§ Challenge:
Format every line of the items below as a numbered list, leaving out any blank lines.

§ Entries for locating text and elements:
•••
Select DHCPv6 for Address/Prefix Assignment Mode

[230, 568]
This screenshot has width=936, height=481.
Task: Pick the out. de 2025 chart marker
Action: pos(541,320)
•••
§ Final result:
1. Select DHCPv6 for Address/Prefix Assignment Mode
2. [230, 568]
3. This screenshot has width=936, height=481.
4. Task: Pick the out. de 2025 chart marker
5. Action: pos(541,320)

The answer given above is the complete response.